# Polish arm wrestling



## youngdon (Mar 10, 2010)

http://www.keepbusy.net/play.php?id=guy-wins-at-polish-arm-wrestlng


----------



## hassell (Feb 9, 2010)

does,not come up for me!!


----------



## Mattuk (Oct 16, 2010)

You spend way to much time looking for this stuff Don!


----------



## bones44 (Jan 7, 2011)

Done this before on people. Alot of fun unless they're bigger than you !! LOL


----------



## On a call (Mar 3, 2010)

If they are bigger...just have to run faster !

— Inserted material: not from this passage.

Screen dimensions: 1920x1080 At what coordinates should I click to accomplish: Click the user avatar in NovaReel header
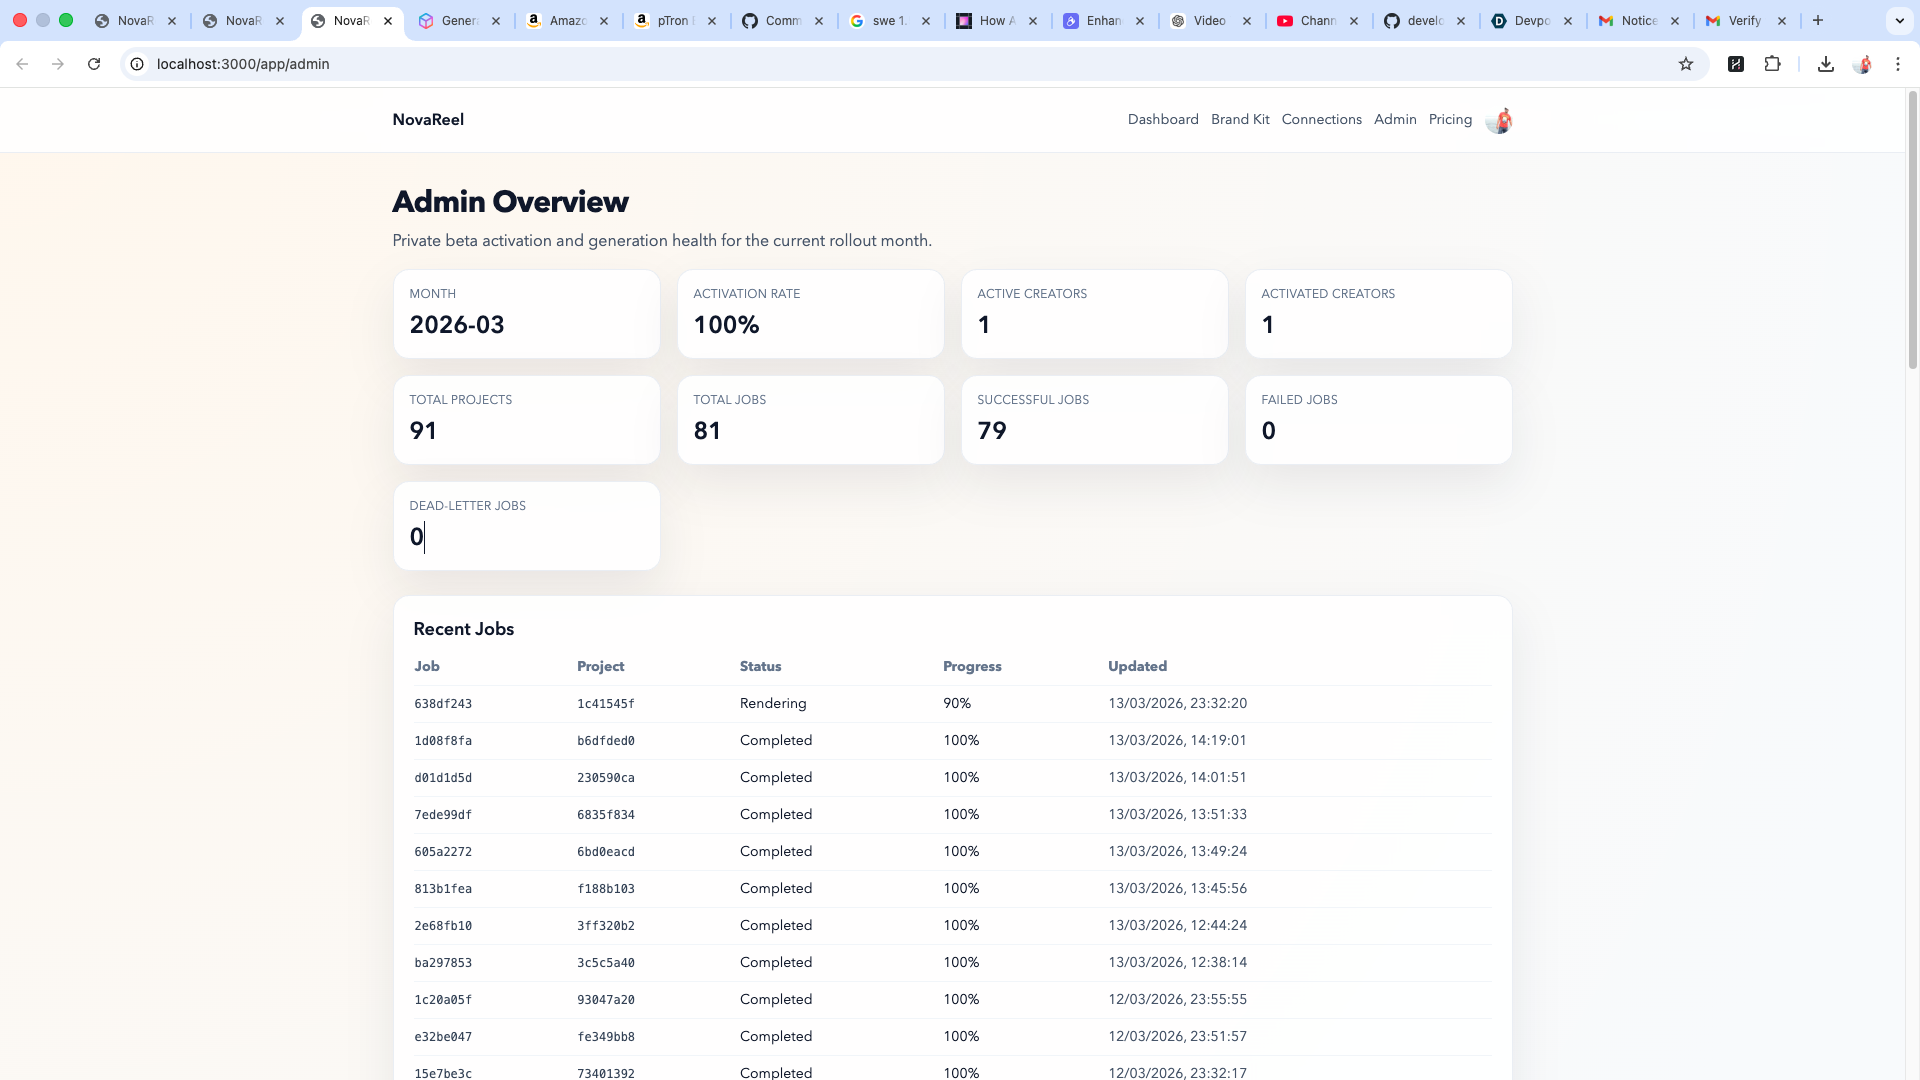point(1498,120)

Seriously funny !! but I laugh at dumb humor.


----------



## Bigdrowdy1 (Jan 29, 2010)

Don you need to go hunting!!!!


----------



## youngdon (Mar 10, 2010)

I'll go tomorrow if you'll come and help me move.... and when you're done I'll take you too.


----------



## Mattuk (Oct 16, 2010)

I would be there to help if only I could!


----------



## On a call (Mar 3, 2010)

where are you moving Don ?


----------



## youngdon (Mar 10, 2010)

Just up the way a bit to Glendale, I have a house there that suits our needs a bit better.


----------



## On a call (Mar 3, 2010)

Did you check out the cat situation first ? Ferral cat that is.


----------